The time to get a flu shot is now

Six-year-old Diego Sanson receives an influenza vaccine injection at Massachusetts General Hospital in Boston, Massachusetts January 10, 2013. With flu cases in this city up tenfold from last year, the mayor of Boston declared a public health emergency January 9 as authorities around the United States scrambled to cope with a rising number of patients. REUTERS/Brian Snyder (UNITED STATES - Tags: HEALTH SOCIETY) - RTR3CANZ (REUTERS/Brian Snyder)

Last year flu came early and came hard, hospitalizing the most elderly patients on record and killing 161 children.

This year the National Foundation of Infectious Diseases (NFID) is out ahead of the flu season. Yesterday’s conference in Washington D.C. was all about vaccination. There are now more options than ever before, with a vaccine that is four times more potent for the elderly, an additional flu strain covered in a quadrivalent vaccine, and even a cell-based vaccine for egg allergy sufferers. With 135 million doses already available, the key is compliance, according to NFID.

“The vaccine that works is the vaccine that’s delivered,” said Dr. William Schaffner, former President of NFID and the moderator of the conference. “I’d like to paraphrase Voltaire, that old French philosopher who said, ‘Waiting for perfection is the greatest enemy of the common good.’”

To do>
1/ In the flu shot article, how many children did last year's flu kill?
2/ Put this sentence from the flu shot article into Spanish: "Yesterday’s conference in Washington D.C. was all about vaccination."
3/ Carry on the flu shot article from where it stops.

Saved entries
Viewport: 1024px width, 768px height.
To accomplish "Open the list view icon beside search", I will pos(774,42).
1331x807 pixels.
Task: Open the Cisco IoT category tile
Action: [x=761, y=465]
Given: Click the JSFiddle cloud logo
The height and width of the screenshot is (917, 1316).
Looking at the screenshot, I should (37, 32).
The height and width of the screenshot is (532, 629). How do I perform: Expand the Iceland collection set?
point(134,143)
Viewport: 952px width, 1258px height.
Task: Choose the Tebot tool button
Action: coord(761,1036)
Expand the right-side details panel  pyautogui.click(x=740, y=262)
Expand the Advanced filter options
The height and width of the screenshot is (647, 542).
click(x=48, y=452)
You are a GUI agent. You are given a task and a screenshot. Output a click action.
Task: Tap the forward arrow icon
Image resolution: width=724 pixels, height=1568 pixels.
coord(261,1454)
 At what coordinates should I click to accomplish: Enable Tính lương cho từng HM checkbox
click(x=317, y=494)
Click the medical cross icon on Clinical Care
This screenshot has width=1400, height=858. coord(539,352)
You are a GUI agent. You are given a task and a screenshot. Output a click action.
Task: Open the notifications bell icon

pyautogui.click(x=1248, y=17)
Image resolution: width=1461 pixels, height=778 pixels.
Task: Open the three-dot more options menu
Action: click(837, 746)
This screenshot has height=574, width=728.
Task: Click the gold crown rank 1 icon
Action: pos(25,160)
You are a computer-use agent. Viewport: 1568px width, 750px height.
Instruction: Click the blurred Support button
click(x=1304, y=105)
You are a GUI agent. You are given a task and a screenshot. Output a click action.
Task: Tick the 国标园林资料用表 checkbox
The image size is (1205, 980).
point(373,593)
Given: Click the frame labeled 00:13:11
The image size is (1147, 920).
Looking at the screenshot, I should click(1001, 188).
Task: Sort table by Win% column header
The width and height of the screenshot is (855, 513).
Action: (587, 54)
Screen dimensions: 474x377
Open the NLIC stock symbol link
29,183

Answers to the problems>
1/ 161 children.

2/ La conferencia de ayer en Washington D.C. estuvo dedicada por completo a la vacunación.

3/
Contrary to many peoples’ fears, you cannot get the flu from a flu shot, which uses a dead virus or part of the flu virus.  The shot also helps protect your neighbor, by decreasing the amount of circulating flu virus in your general vicinity. This important concept is known as herd immunity. You never know when flu will strike a child, a pregnant woman, or someone with diabetes or HIV.

“If you have certain medical conditions that put you at higher risk, like heart disease, asthma, or diabetes, or if you’re pregnant or a healthcare professional, vaccination is especially important,” Dr. Howard Koh, assistant secretary for health at the Department of Health and Human Services, said at the conference.

According to the Centers for Disease Control and Prevention (CDC), compliance rates are up among these groups, with 57 percent of children, over half of pregnant women, and 72 percent of health care workers now getting flu shots. But the numbers need to be higher. We health care workers need to protect our patients by being vaccinated.

NFID emphasized that everyone over the age of 6 months should get a flu shot.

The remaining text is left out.